## start Text shown
EIGENGRAU
Bush Theatre, London W12
Opened 15 March, 2010
****

Excellence in plotting, characterisation, performance and presentation are all instrumental in delivering a superlative theatre experience; however, one of my greatest pleasures is when a show deftly delivers a sucker punch which makes laughter die in one’s throat.

The first half of Penelope Skinner’s 90-minute play is efficiently comic, but the four characters could have been written 25 years ago: the glib, deceitful yuppie, the strident feminist, the fat no-hoper and the ditsy blonde. The plot: yuppie no sooner beds blonde than is bored, sets about seducing virago by pretending ideological conversion, and the fat bloke is there for symmetry. Polly Findlay’s production is full of easy laughter, and I found myself feeling that some radical shift was needed to justify the evening, yet without believing that one would be forthcoming.

I was wrong. The moment that seals Mark’s conquest of Cassie turns on its head not only all the preceding glib humour, but also our own complicity therein. At this and other crucial moments, Matthew Pitman’s lighting grows harsher and brighter, illuminating the audience as well as the actors. After Cassie’s ranting-by-numbers about sexual power imbalances, we are forced into the selfsame objectifying gaze she has condemned... and, since the space is arranged in traverse, we gaze not only on the characters but also on each other, just as we ourselves are gazed upon. Even this moment is topped a little later when the hitherto insufferably twee Rose makes the ultimate protest against the voyeuristic gaze. The play’s title means the colour the eye sees in total darkness, once again emphasising that what we perceive may not be what is actually there.
## end Text shown
## start Data records
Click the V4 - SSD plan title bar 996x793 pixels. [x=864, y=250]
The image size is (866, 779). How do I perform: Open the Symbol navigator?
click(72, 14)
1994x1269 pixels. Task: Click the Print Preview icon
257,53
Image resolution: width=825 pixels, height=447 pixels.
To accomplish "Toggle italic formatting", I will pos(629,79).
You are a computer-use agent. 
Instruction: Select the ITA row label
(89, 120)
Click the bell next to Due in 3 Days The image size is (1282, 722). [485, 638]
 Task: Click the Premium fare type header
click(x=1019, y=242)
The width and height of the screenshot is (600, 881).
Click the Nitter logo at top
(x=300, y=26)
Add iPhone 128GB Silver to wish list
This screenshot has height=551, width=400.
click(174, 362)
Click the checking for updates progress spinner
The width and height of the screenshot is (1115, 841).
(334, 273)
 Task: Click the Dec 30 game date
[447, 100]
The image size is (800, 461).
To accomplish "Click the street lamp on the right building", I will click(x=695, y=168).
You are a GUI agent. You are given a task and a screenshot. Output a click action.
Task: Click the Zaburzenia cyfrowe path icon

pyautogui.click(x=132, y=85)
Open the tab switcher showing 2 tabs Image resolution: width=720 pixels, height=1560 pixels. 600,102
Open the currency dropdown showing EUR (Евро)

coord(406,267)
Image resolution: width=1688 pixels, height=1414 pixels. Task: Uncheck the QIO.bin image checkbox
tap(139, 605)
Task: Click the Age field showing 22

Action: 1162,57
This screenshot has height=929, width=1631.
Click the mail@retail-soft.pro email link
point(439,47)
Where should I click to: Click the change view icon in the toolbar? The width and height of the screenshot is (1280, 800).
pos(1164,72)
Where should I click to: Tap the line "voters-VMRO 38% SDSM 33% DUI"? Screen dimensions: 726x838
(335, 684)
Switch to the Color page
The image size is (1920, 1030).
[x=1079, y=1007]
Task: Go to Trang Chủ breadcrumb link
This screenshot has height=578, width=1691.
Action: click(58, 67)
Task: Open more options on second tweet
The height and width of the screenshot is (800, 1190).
## end Data records
- _Tasks for this exercise_:
(a) In the Eigengrau review, who is credited with the lighting?
(b) From the Eigengrau review, return word for word the part that opens with the words containing "Excellence in plotting, characterisation, performance" and closes with "would be forthcoming.".

- _Answers for the exercise_:
(a) Matthew Pitman

(b)
Excellence in plotting, characterisation, performance and presentation are all instrumental in delivering a superlative theatre experience; however, one of my greatest pleasures is when a show deftly delivers a sucker punch which makes laughter die in one’s throat.

The first half of Penelope Skinner’s 90-minute play is efficiently comic, but the four characters could have been written 25 years ago: the glib, deceitful yuppie, the strident feminist, the fat no-hoper and the ditsy blonde. The plot: yuppie no sooner beds blonde than is bored, sets about seducing virago by pretending ideological conversion, and the fat bloke is there for symmetry. Polly Findlay’s production is full of easy laughter, and I found myself feeling that some radical shift was needed to justify the evening, yet without believing that one would be forthcoming.